Rocha conta que ficou particularmente impactado com uma frase dita por Maria de Lourdes: “A de que é como se a cada dia uma barragem caísse sobre a cabeça dela. Veja, é um efeito dominó o que a tragédia vai gerando na vida das pessoas. Então, foi emocionante ouvi-las e, ao mesmo tempo, difícil. A gente quis encontrar um ponto no qual não fôssemos sensacionalistas, buscando não explorar a dor dos outros, ser correto com as pessoas. No caso da Maria de Lourdes, o pai até hoje não sabe que tinha enterrado só o pé da filha, e eu perguntei: ‘Posso contar isso?’. Ela falou: ‘Pode contar, sim’. Mas é preciso ter muito cuidado, aquelas pessoas já sofreram demais”, ressalta.
Questionado se ele e o parceiro de empreitada, Lucas Ragazzi, tiveram uma consultoria, Rocha conta que só na parte técnica, após a escrita já concluída: “A gente enviou para uma professora da Ufop (Tatiana Barreto dos Santos, doutora em engenharia mineral), que fez uma consultoria informal, inclusive sem cobrar, para checar se a terminologia que a gente estava usando estava correta. Era uma preocupação que agente tinha porque a história, por si só, já é complexa, envolve muita gente, muitos nomes, e, além de tudo, é o mundo da mineração. Então, são termos como ‘piezomêtro’, ‘radar interferométrico’, com os quais não estamos familiarizados, e muito menos com a função deles. A dinâmica de uma barragem de rejeitos foi um aprendizado também. Lemos muita coisa, documentos de geotecnia, relatórios e até vídeo para entender o que seria, por exemplo, um incidente com um Dreno Horizontal Profundo (DHP), que aconteceu naquela barragem em julho de 2018, quando uma broca que estavam colocando na estrutura acabou gerando um fraturamento hidraúlico”.
Rocha destaca que a população em geral não consegue ter ideia da magnitude de uma barragem como a de Córrego do Feijão. “A altura dela era similar à de um prédio de 29 andares, e o comprimento, de seis campos de futebol. Uma coisa gigantesca. Você vai lá e fica assim, minúsculo, perto daquelas estruturas todas”, compara.
Por último, mas não menos importante, Murilo Rocha conta que, a partir da experiência dividida com Lucas Ragazzi, pôde entender melhor o papel que o jornalismo ainda tem nos dias atuais. “O jornalismo é hoje tão questionado, tão fragilizado em uma era de fake news, de notícias muito superficiais... Mas a gente vê ainda o peso que tem fazer um livro-reportagem aprofundado.
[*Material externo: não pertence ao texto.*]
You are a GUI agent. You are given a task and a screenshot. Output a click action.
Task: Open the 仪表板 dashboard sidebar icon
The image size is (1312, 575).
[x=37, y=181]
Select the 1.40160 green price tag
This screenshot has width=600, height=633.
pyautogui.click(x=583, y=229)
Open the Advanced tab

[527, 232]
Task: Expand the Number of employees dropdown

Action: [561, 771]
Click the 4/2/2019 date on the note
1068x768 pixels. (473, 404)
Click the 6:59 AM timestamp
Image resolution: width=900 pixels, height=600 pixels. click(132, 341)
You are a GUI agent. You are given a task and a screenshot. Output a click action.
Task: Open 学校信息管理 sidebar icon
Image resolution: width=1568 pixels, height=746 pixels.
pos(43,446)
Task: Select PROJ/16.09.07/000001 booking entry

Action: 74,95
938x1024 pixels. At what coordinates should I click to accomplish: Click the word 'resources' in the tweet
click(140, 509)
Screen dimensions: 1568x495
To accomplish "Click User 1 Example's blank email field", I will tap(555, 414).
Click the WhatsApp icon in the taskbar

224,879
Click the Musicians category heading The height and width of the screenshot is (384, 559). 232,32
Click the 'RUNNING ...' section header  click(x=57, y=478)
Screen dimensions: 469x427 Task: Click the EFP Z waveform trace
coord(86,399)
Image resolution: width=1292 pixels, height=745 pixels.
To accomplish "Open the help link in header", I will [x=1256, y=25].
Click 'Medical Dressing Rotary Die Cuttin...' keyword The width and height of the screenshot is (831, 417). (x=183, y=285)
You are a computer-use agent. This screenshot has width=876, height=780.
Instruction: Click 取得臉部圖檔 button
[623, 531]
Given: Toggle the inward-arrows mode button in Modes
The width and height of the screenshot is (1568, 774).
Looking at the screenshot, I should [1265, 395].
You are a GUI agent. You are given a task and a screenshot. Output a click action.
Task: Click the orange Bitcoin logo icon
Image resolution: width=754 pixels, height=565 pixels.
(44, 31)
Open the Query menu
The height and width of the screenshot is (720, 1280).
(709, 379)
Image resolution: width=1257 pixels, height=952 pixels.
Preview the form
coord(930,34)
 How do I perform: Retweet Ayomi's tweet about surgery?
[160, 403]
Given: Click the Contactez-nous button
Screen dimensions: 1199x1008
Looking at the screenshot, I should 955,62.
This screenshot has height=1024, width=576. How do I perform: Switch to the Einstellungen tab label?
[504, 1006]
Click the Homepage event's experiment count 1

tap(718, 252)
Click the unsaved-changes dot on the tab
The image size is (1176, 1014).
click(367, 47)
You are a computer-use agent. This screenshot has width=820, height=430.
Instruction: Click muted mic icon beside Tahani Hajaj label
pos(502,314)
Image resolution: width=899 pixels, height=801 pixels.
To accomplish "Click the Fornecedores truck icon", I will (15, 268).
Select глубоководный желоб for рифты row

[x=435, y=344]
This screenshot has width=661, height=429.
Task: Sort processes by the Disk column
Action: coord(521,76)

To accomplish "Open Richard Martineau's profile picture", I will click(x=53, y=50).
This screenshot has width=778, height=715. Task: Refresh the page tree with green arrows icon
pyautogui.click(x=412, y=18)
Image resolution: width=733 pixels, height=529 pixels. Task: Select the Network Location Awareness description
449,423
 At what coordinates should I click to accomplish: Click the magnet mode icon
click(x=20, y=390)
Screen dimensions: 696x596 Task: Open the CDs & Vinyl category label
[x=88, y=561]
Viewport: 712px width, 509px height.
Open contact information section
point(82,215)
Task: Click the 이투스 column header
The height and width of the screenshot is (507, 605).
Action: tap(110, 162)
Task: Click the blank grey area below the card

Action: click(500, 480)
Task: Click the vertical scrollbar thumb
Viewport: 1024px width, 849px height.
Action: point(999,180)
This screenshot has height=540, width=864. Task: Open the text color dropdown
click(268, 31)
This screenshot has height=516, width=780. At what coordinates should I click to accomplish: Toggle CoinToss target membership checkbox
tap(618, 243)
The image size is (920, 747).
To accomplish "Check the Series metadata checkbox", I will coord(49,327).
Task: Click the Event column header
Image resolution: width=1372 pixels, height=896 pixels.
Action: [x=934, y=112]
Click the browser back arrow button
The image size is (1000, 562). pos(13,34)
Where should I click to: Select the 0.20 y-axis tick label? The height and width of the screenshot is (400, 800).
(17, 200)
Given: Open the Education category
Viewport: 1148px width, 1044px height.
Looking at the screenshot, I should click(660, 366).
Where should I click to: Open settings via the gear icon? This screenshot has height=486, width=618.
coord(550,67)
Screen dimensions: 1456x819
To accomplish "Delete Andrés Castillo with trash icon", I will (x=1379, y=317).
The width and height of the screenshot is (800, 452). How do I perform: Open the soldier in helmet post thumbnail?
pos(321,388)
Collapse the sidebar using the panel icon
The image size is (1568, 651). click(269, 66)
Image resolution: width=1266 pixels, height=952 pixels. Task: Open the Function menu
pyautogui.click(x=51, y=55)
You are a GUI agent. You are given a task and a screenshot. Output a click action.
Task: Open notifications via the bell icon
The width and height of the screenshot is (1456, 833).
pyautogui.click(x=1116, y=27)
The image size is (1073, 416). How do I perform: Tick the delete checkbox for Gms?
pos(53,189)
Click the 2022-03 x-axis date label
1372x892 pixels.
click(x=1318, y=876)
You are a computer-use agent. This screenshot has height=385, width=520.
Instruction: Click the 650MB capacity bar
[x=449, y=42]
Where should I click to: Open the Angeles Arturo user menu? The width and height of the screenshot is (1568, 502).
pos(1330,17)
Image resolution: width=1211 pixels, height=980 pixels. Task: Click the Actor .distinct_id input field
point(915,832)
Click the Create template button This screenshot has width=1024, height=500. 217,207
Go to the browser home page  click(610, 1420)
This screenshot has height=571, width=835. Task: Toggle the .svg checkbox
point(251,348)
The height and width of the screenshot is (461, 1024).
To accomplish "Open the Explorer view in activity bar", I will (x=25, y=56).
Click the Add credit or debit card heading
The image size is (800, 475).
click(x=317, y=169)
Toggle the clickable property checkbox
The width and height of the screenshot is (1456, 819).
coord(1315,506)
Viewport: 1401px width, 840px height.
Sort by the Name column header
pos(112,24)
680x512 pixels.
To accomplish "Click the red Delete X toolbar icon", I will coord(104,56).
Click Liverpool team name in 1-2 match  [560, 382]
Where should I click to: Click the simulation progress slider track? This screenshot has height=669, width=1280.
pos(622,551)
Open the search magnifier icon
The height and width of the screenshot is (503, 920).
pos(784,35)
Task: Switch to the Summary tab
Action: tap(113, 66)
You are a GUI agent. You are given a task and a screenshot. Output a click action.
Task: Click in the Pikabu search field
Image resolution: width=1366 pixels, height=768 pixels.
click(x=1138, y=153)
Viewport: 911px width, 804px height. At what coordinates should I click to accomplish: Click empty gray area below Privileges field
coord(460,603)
Eu fiz questão de escrever que o livro não é para denunciar uma pessoa ou outra, mas sim uma situação, da mineração e a de Minas Gerais, que hoje está em pânico com a questão das barragens. Sempre entendi o papel do jornalismo, mas dessa vez ficou mais clara a sua função social, o quanto é importante na regulação do funcionamento da sociedade como um todo”, advoga.
Em tempo: como reza a prática jornalística, o outro lado se faz presente na obra pela opção da própria empresa, que foi a de responder às perguntas enviadas por meio de um texto único, reproduzido na íntegra.